Lacan’s ‘Mirror Stage’ Interpreted By Leonie Barth
- Words
- Brit Seaton
London-based fashion designer Leonie Barth works to create womenswear and accessories. Her collection ‘ICH IST EIN ANDERER’ was designed with human science as inspiration, focusing on Jacques Lacan’s theory of the ‘mirror stage’.
Originally from the German city of Gütersloh, Barth studied at the University of Applied Sciences in Bielefeld, presenting ‘ICH IST EIN ANDERER’ (or ‘I is an other’) as her graduate collection. A series of ten outfits visually interpret Lacan’s ‘mirror stage’ concept, which divides the human psyche into three intertwined orders: the imaginary, the symbolic and the real. Lacan recognized the significance of mirrors in the creation of self-consciousness, and Barth translates his theory into expressions made possible through clothing.

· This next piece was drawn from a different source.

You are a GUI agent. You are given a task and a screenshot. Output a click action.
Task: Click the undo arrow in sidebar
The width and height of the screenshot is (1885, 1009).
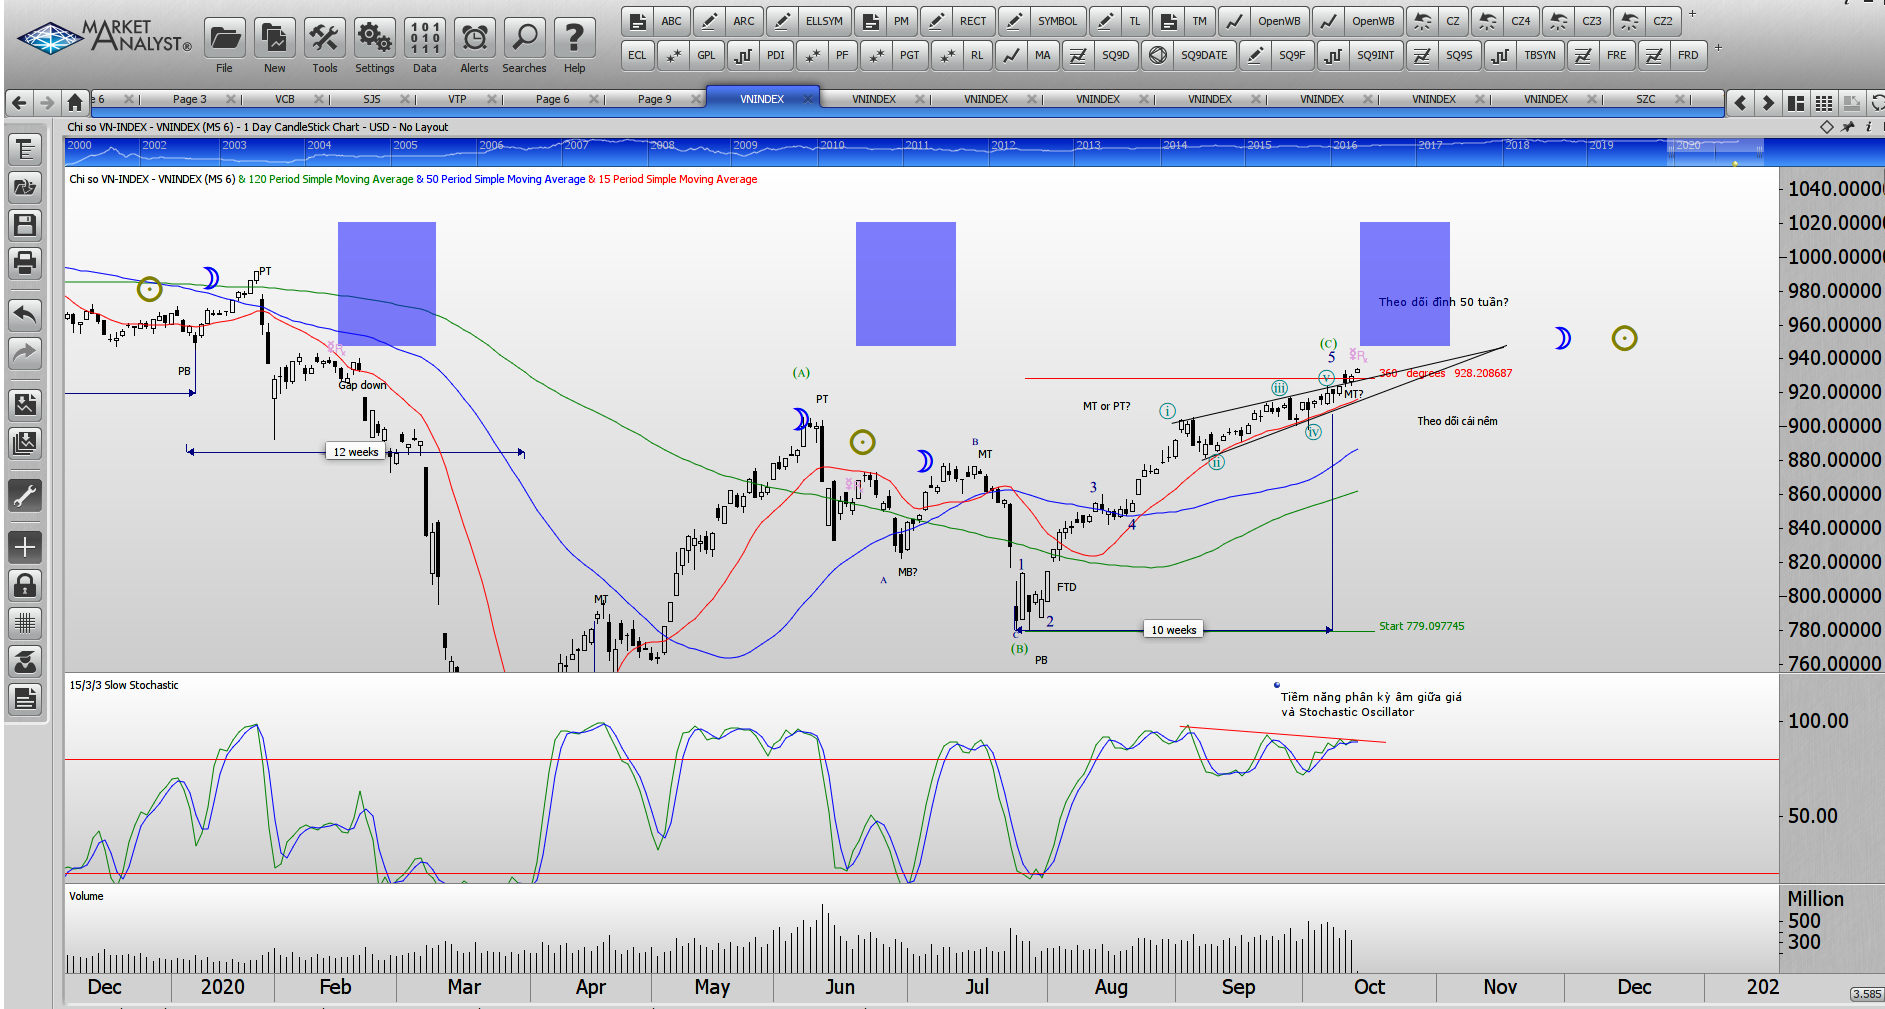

Utilising mirrors in her designs to physically reflect symmetrical illusions of the collection’s ‘halved’ elements, Barth signifies Lacan’s idea that our mirror image completes our identity. The designer also implements color theory to conceptualize the ‘mirror stage’, taking dark bluish violet and lucent yellow, which mixed together present gray–a key color used in the collection to symbolize the polished surface of a mirror. Barth’s use of holographic textiles is also mindful of the Greek root word ‘holos’, meaning ‘whole’: the notion of wholeness and completion is significant to the mirror stage. The designer explains, “Clothes develop through the reflection of their own image. Missing parts are added and existing parts are reflected to create completeness.”